> [QUOTED PASSAGE]

::::::::::

While producing this list, I only found one proposed Alzheimer’s process for which I cannot find a connection with cannabinoids. Dr. Beth Stevens of Boston Children’s Hospital has proposed that complement proteins in the innate immune system cause synaptic pruning early in the disease. As far as I can tell, the endocannabinoid system interacts with the innate immune system through Toll-like receptors rather than through complement signals, although there is crosstalk.

So laboratory research indicates that the right mix of cannabinoids can act against all of the known mechanisms of Alzheimer’s pathology, possibly excepting this early malfunction of the complement system.

The advantage of cannabinoids in neuroprotection is their broad-spectrum profile determined by their activity at multiple molecular sites … and the location of those potential targets for in all key cellular elements in relation to the control of neuronal survival … and also in key brain structures [e.g., blood–brain barrier (BBB)]

2) Cannabiniods as an early intervention

After multitarget therapy, the next suggestion was to begin treatment earlier. If we are to do this, we want a medicine that is safe. The safety profile of cannabis is well established. For all their years of trying and all their billions of dollars, the prohibitionists in the U.S. have yet to prove harm from marijuana. Aspirin accounts for 3,000 deaths per year in the U.S. If cannabis were as dangerous as aspirin, you would have heard about it.

::::::::::

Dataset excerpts

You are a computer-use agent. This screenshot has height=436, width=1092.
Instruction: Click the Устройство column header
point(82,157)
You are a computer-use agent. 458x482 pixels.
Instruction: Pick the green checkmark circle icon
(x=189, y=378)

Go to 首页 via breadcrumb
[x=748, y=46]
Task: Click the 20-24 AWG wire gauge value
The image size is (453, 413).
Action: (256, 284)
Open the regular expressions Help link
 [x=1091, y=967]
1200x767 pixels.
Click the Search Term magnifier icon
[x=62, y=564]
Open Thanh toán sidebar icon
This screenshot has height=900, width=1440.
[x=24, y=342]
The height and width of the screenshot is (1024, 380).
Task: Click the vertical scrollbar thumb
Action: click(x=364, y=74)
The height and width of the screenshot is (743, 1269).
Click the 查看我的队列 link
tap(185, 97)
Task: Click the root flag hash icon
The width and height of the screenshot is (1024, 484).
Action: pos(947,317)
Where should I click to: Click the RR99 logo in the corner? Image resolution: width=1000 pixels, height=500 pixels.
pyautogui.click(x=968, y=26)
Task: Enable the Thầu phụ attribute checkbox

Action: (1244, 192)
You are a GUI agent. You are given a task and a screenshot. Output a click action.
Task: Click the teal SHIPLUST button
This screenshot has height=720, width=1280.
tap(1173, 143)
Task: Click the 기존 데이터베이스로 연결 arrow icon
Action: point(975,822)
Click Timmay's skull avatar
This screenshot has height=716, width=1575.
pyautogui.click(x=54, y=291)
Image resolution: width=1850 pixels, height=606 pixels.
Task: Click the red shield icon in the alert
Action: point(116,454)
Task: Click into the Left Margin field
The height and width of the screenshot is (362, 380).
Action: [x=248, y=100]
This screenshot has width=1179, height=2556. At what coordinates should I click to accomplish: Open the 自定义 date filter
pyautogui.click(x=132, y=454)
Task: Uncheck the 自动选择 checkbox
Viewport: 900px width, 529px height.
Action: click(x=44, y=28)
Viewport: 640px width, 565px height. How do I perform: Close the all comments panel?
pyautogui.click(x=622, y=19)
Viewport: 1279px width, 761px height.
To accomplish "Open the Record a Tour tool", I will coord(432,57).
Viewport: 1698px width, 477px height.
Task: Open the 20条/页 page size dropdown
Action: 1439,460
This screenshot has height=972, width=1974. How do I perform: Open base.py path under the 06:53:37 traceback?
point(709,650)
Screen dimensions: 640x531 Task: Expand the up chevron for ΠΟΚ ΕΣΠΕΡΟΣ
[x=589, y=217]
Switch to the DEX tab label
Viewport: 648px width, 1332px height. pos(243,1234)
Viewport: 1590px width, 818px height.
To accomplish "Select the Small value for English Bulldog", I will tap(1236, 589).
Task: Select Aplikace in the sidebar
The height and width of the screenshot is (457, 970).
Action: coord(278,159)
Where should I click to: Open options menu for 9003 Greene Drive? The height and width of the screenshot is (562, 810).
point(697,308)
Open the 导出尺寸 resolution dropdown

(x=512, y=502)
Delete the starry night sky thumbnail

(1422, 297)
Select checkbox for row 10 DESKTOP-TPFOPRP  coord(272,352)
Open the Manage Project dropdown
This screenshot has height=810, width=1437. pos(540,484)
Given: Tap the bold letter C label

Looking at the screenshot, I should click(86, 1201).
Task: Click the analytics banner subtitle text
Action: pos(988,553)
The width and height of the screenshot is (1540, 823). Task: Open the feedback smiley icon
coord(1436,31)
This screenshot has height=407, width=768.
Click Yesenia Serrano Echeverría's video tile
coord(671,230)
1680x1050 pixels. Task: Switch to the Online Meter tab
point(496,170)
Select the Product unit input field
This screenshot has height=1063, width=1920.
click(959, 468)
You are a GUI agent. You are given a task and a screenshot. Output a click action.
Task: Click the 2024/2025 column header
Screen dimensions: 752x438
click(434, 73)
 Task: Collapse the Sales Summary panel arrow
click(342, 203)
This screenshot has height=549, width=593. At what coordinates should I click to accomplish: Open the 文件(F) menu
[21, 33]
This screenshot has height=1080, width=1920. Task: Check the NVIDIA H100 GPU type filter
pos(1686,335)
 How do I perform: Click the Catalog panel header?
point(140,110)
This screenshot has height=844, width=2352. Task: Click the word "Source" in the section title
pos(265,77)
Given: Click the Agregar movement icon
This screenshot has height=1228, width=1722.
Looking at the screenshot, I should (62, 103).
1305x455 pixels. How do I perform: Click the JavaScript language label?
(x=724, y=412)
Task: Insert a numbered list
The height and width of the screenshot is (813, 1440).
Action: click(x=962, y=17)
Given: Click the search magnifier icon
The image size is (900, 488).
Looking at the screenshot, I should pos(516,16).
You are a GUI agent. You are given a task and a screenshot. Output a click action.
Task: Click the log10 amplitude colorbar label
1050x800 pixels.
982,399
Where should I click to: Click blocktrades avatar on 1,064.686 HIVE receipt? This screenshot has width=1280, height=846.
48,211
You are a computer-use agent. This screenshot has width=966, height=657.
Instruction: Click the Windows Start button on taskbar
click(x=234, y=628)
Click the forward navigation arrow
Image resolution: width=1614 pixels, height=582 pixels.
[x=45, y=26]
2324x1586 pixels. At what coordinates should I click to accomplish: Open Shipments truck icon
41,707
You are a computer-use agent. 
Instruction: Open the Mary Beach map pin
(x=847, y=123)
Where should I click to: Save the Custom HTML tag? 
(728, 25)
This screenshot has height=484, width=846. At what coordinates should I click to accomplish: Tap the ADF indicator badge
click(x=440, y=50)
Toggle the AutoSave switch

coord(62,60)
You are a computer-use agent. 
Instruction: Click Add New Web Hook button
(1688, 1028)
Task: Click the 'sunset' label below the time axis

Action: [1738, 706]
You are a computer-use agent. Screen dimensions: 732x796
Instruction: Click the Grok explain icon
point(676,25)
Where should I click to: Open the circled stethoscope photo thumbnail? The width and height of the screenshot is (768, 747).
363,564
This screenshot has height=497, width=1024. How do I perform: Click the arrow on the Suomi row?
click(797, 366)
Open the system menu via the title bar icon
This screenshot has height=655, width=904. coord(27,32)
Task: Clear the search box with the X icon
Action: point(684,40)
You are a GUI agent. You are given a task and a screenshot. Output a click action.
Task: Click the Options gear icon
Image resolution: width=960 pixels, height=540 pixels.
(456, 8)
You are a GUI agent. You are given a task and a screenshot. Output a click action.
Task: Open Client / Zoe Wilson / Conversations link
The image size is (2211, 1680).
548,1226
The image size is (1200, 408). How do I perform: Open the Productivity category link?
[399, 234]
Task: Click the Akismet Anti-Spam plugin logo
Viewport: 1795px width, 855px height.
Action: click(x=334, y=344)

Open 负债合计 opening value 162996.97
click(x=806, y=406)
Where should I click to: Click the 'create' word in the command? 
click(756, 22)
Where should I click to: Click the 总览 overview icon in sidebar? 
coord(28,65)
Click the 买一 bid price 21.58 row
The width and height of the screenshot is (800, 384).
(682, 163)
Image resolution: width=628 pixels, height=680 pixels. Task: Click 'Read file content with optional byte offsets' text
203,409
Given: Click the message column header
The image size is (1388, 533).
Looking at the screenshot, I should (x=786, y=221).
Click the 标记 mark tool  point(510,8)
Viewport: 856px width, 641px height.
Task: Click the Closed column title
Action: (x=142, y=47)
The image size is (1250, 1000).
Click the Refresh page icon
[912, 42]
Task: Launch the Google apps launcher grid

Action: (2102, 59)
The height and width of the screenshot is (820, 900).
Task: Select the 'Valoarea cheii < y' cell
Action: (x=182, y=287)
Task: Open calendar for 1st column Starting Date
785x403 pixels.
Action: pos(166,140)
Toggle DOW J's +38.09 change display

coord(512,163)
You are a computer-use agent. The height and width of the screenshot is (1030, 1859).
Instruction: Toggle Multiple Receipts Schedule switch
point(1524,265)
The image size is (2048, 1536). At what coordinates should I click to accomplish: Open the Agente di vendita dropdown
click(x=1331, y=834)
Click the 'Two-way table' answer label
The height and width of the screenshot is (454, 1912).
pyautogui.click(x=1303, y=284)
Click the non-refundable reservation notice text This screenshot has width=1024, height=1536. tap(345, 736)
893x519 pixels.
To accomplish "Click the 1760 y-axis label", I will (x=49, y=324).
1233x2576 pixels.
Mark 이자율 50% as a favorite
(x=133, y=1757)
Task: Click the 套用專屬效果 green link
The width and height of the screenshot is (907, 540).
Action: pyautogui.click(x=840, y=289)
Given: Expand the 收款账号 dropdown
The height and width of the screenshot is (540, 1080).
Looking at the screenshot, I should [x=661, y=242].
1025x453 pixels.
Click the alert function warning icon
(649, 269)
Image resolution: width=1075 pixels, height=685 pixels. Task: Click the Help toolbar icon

::::::::::

> [TASK LIST]
**A)** Quote the passage on cannabinoids and Alzheimer's, starting at "So laboratory research" and ending after "the complement system.".
**B)** According to the passage on cannabinoids and Alzheimer's, through what does the endocannabinoid system interact with the innate immune system?

> [RESULTS]
**A)**
So laboratory research indicates that the right mix of cannabinoids can act against all of the known mechanisms of Alzheimer’s pathology, possibly excepting this early malfunction of the complement system.

**B)** Through Toll-like receptors.